All Products
Search
Document Center

Platform For AI:DSW quick start

Last Updated:May 27, 2026

Train and deploy a deep learning model in DSW using the MNIST handwritten digit recognition example.

Note

The MNIST handwritten digit recognition task is a classic deep learning introductory task: train a model to recognize handwritten digits (0–9).

image

Prerequisites

Activate PAI and create a workspace. Log on to the PAI console, select a region, and follow the prompts to grant permissions and activate the service.

Billing

This example uses pay-as-you-go public resources for a DSW instance and an EAS model service. Billing details: DSW billing and EAS billing.

Create a DSW instance

  1. Go to the DSW page.

    1. Log on to the PAI console.

    2. Select the target region.

    3. In the left navigation pane, click Workspaces, and then click the name of the workspace that you want to use.

    4. In the left navigation pane, choose Model Training > Interactive Modeling (DSW), and then click Create an instance..

      image

  2. On the Configure Instance page, configure these key parameters. Use defaults for the rest.

    • Resource Type: Select Public Resources, a pay-as-you-go option.

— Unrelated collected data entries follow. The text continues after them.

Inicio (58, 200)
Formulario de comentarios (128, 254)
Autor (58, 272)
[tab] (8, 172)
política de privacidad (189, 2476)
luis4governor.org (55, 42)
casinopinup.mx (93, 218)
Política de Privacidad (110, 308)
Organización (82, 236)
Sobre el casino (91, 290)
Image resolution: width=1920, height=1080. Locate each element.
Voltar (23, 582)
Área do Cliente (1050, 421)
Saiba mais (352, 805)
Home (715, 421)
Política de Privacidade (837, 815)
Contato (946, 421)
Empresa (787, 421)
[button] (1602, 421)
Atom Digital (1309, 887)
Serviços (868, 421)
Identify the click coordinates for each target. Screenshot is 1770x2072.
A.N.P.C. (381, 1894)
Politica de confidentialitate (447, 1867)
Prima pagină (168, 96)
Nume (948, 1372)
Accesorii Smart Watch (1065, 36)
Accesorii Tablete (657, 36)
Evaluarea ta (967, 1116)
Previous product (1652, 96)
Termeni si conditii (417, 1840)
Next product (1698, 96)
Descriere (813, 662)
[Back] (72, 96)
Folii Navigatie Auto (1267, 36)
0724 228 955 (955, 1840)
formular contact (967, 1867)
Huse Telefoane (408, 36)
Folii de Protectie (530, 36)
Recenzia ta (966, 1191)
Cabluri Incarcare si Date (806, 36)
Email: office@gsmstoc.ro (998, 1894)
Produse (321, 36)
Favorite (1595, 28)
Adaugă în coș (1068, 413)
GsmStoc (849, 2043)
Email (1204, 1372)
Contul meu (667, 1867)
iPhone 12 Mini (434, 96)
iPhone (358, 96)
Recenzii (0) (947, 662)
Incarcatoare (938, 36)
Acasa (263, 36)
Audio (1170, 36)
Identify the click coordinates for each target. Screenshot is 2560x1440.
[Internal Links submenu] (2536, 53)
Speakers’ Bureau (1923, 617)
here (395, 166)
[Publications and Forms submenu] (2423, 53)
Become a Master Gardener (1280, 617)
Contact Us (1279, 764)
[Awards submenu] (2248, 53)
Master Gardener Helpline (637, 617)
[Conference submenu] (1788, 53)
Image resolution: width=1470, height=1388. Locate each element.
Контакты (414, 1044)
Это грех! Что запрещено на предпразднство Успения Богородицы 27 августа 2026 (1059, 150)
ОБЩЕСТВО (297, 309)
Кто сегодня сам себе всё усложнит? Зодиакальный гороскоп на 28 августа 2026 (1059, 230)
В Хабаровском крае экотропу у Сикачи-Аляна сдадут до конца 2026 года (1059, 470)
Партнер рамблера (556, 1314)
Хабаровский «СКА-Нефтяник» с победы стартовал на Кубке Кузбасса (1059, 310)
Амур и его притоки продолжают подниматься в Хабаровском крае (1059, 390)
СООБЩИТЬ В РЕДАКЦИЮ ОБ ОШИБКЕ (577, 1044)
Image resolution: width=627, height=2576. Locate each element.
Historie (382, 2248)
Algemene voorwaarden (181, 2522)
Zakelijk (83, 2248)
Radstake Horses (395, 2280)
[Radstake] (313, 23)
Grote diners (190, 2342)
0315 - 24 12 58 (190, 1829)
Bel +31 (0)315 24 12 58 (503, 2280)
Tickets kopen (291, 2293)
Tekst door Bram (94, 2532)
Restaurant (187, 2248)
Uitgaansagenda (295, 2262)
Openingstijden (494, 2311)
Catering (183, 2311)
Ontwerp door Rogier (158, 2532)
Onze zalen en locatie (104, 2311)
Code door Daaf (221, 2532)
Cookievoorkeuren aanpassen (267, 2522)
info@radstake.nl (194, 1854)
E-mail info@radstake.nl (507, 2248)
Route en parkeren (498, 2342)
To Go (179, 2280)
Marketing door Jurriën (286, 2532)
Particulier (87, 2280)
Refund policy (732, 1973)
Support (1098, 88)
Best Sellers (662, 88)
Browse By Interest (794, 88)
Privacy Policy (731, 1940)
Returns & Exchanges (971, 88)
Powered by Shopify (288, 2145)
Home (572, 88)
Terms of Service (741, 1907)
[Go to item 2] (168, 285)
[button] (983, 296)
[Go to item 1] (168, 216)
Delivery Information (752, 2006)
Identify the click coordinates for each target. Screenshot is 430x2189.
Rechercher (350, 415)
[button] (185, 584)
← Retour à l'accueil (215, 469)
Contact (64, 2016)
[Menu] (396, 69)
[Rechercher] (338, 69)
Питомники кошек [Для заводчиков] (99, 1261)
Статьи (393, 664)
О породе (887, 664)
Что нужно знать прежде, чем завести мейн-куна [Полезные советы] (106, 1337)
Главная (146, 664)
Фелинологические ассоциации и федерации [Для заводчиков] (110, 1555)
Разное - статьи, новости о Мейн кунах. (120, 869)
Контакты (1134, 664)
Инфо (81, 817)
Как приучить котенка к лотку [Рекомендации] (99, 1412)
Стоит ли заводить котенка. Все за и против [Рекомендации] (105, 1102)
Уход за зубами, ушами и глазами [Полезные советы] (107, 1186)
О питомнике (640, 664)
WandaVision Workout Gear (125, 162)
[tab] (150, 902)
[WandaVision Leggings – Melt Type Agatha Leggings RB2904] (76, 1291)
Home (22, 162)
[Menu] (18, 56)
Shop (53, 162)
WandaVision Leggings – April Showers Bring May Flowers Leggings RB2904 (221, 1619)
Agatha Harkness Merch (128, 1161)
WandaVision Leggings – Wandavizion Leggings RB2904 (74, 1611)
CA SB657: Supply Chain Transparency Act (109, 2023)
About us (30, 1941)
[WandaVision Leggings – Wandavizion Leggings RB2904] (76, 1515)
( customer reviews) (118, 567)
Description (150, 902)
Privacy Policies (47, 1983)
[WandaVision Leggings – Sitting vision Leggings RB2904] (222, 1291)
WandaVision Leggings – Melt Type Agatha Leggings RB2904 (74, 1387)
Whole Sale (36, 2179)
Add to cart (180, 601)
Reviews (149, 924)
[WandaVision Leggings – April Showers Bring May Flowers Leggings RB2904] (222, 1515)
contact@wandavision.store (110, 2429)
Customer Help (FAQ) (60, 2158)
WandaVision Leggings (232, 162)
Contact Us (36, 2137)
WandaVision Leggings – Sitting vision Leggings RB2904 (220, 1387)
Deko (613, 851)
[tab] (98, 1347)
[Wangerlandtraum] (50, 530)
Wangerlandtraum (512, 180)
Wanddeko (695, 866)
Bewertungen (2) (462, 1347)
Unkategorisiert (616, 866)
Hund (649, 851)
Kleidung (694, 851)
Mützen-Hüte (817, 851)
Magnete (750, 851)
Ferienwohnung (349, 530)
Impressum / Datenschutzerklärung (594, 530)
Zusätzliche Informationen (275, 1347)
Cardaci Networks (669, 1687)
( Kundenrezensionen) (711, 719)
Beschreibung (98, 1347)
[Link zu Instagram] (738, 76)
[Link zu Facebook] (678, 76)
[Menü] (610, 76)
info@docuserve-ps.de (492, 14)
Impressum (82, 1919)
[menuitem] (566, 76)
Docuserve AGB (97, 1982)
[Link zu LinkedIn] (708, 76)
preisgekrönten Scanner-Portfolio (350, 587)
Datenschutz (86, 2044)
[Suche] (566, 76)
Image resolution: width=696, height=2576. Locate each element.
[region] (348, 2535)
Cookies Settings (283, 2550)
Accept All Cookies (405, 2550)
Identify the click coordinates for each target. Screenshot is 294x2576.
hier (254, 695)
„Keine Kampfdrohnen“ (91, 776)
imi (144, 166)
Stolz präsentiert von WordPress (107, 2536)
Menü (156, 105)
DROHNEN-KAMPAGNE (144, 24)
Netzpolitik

    • Instance Type: Select ecs.gn7i-c8g1.2xlarge.

      If unavailable, select another GPU-accelerated instance type.
    • Image config: Select Alibaba Cloud Image, and then search for and select the following image: modelscope:1.26.0-pytorch2.6.0-gpu-py311-cu124-ubuntu22.04.

      Use this exact image to avoid environment issues.
    • Mount storage: Stores files persistently during development. This tutorial uses Object Storage Service (OSS). Click OSS, click the image icon, select a Bucket, and create a directory such as pai_test. Example configuration:

      If OSS is not activated or you have no bucket in the current region:

      Activate OSS and create a bucket

      1. Activate the OSS service.

      2. Log on to the OSS console, click Create Bucket, enter a Bucket Name, set Region to the same region as PAI, accept default values for other parameters, and then click Create.

        image

      • URI: oss://**********oss-cn-hangzhou-internal.aliyuncs.com/pai_test/

      • Mount Path: /mnt/data/

  3. Click OK to create the DSW instance.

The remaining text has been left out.